Under our repeated holdings this
court has no power to read out of section 423.2 the words "purchased * * *
for use in this state." See for example In re Guardianship of Wiley, 239 Iowa
1225, 1228, 34 N.W.2d
593, 594, and citations; Chappell v. Board of Directors, 241 Iowa
230, 232, 39 N.W.2d
628, 629. See also 50 Am. Jur., Statutes, section
231. Obviously the commission has no such power. It
has authority to prescribe only such rules and regulations as are not
inconsistent with the provisions of statute. Code section 422.61.
[10] Twenty-two of the one hundred five items of equipment were
in fact purchased commencing in May 1945 for use in Iowa and first used here.
They are the only items purchased after January 1945 that plaintiff brought
into Iowa except one purchased in April upon which no use tax was due under
Code section 423.25 because a sales tax in excess of two per cent was paid
California in which state the purchase was made. Plaintiff concedes it is
liable for use tax as to these twenty-two items.
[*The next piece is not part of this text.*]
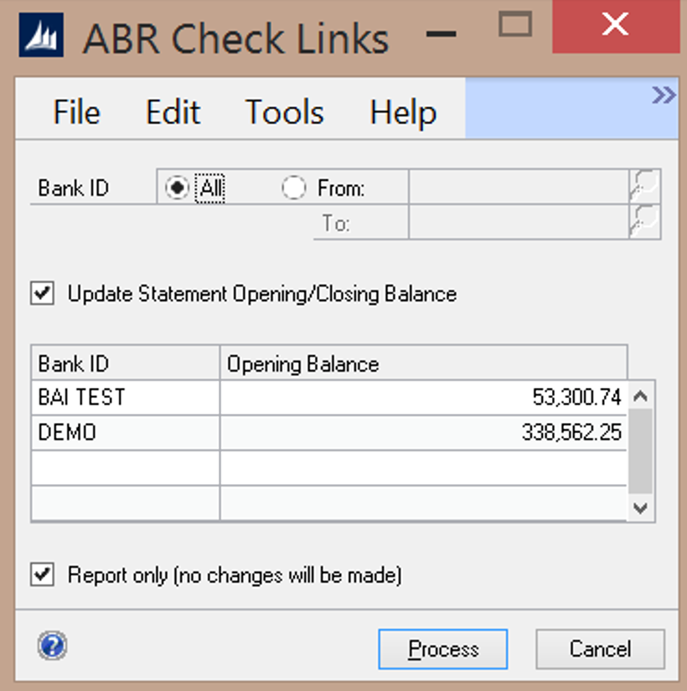The width and height of the screenshot is (687, 691).
Task: Open the Tools menu
Action: (284, 112)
We hold the remaining
equipment was not purchased for use in this state and no use tax was due
thereon under section 423.2.
[11] II. We think mandamus lies to compel defendant to refund
the tax which was not due.
Code sections 422.66, 422.67, made
applicable to the use tax by 423.23, provide:
"If it shall appear that, as a
result of mistake, an amount of tax, penalty, or interest has been paid which
was not due under the provisions of this chapter, then such amount shall be
credited against any tax due, or to become due, under this chapter from the
person who made the erroneous payment, or such amount shall be refunded to such
person by the commission. * * * [ 422.66].
"Wherever in any division of
this chapter a refund is authorized, the commission shall certify the amount of
the refund and the name of the payee to the state comptroller. Upon
certification from the commission, the state comptroller shall draw his warrant
on the state general fund in the amount specified payable to the named payee,
and the state treasurer shall pay the same."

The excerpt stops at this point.